Obviously my fifth-graders are beyond sight words so I used it with our literacy focus lesson words. We did QAR (Question-Answer Relationships) as a test-taking strategy and a way of analyzing questions to work out how to get the answer. There are two sources for answers in reading comprehension: either from the text or from your head. The kinds of answers you get from a book directly are either “right there” answers where the information can be found in one or two phrases or sentences and “think and search” where you think about what kind of information you need to answer the question, and then look for specific examples from the text to answer the questions (example: “What was the name of the main character?” would be “right there” where “How can you tell the main character likes animals?” would require you to “think and search” for examples to answer the question). The kinds that are in your head are “the author and you” where you use what the author says in the text and think about what you know to answer the question and “on my own” which are questions that require you to use your own personal experience (example: “Why does the author use the present tense instead of the past to tell this story?” is “the author and you” where “Do you think the main character did the right thing? Why or why not?” would be “on your own”).

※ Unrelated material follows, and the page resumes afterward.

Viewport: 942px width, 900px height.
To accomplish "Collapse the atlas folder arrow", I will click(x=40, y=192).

Anyway, I put the words up on the wall and as they left, they had to touch one of the four types of comprehension questions and tell whether it was an “in your head” or “in the book” kind of question. They loved it and all of them remembered. It’s a very kinesthetic way of reviewing concept words. And it’s easy to set up and no one really loses. If they all do the same word, take it away for the next time you play so they can try other words.

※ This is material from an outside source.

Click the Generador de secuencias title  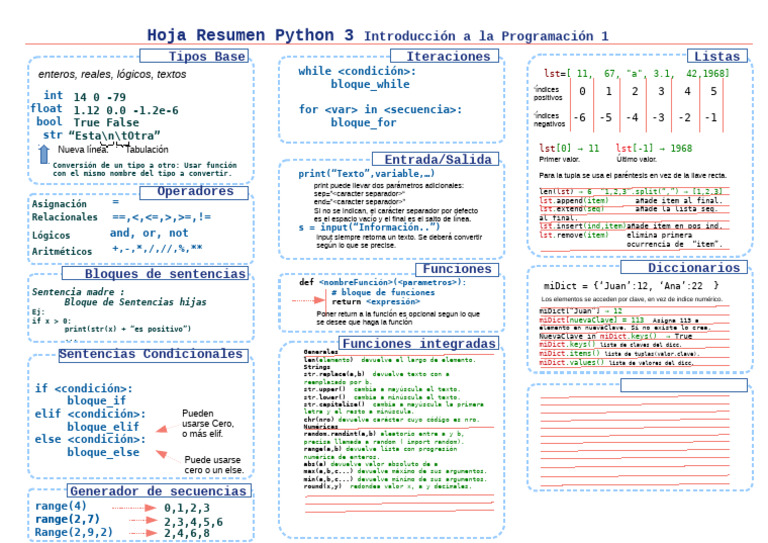[158, 490]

Lots of good ideas here. Thanks, everybody.

Lately, I’ve been doing a rhyming game because I have a hunch that it will help the kids learn phonics and spelling and that it will give them a new way to order English words in their minds.

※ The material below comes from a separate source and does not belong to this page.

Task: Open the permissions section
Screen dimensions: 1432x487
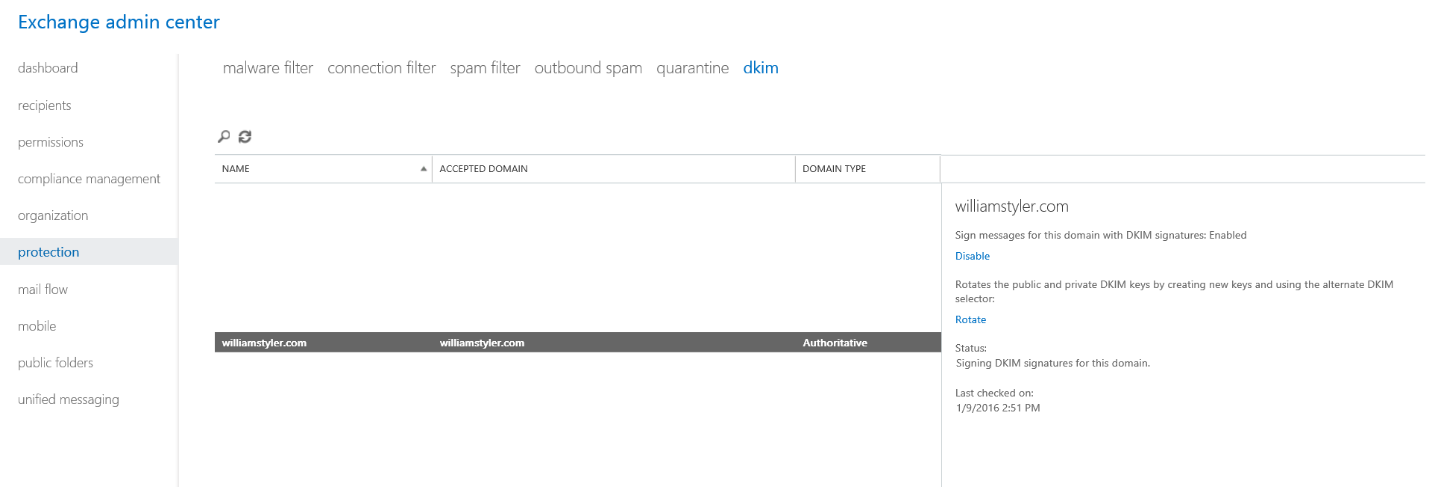Action: pos(51,142)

I take a bunch of picture flashcards and write rhyming words for them on the board. Sometimes the words of the flashcards rhyme with each other; in that case, I put the flashcard words themselves on the board. I often assign more than one rhyming word to each flashcard.

My usual practice, which may or may not be a good one, is to have an individual competition, so I write each student’s name on the board and give points for correct answers. I simply go down the list, showing each student a flashcard. The student has to recognize the word that the picture is supposed to evoke, then find on the board a word with which it rhymes. Occasionally, I’ll play the game so that each student gets three “bites at the apple,” i.e., three flashcards and therefore can score a maximum of three points at a turn. Once I tried five per turn, but that took too long per student.

I have another game in which I use picture flashcards for nouns that seem naturally to “go with” certain verbs, e.g., kite (fly), fish (catch, cook, eat), cat (play with, feed), fire (burn (acting), light (acted upon)). The kids are supposed to make a sentence based on the question “What do you do with it?” or “What does it do?” For example, in the case of “kite,” the answer should be along the lines of “I fly a kite.” I won’t allow “play with a kite,” because one of my aims is to get them to acquire a bigger, more varied vocabulary. My kids also have a tendency to cop out with the word “use,” so I rarely allow that as an answer unless the noun is problematic (such as “umbrella”). I may also ask them “What are you doing with ________?” “What is Mary (classmate) doing with _________?” in addition to “What do you (i.e., generally, usually) do with _________ ?” Where the students are supposed to know the past and the future tense, I’ve occasionally used, “What did you. . . ,” “What will you. . .,” “What is Bill going to do . . . ,” “What are Mary and John going to . . .” If I say "What am I . . . " they have to know to answer "You are . . . "

Also, and this may be a little brutal (not to mention that individual competition may sometimes be brutal, and I’ve considered abandoning it), if they give an answer such as “I eat with a fish” (hypercorrection since they learn in the game that some of their verbs will be intransitive and will take a preposition such as “with”), I sometimes quickly draw a crude picture of a fish and the student sitting at a table eating together. Likewise with “I fly with a kite,” etc., student flying up in the air with a kite. The idea there, I think, is consciousness-raising.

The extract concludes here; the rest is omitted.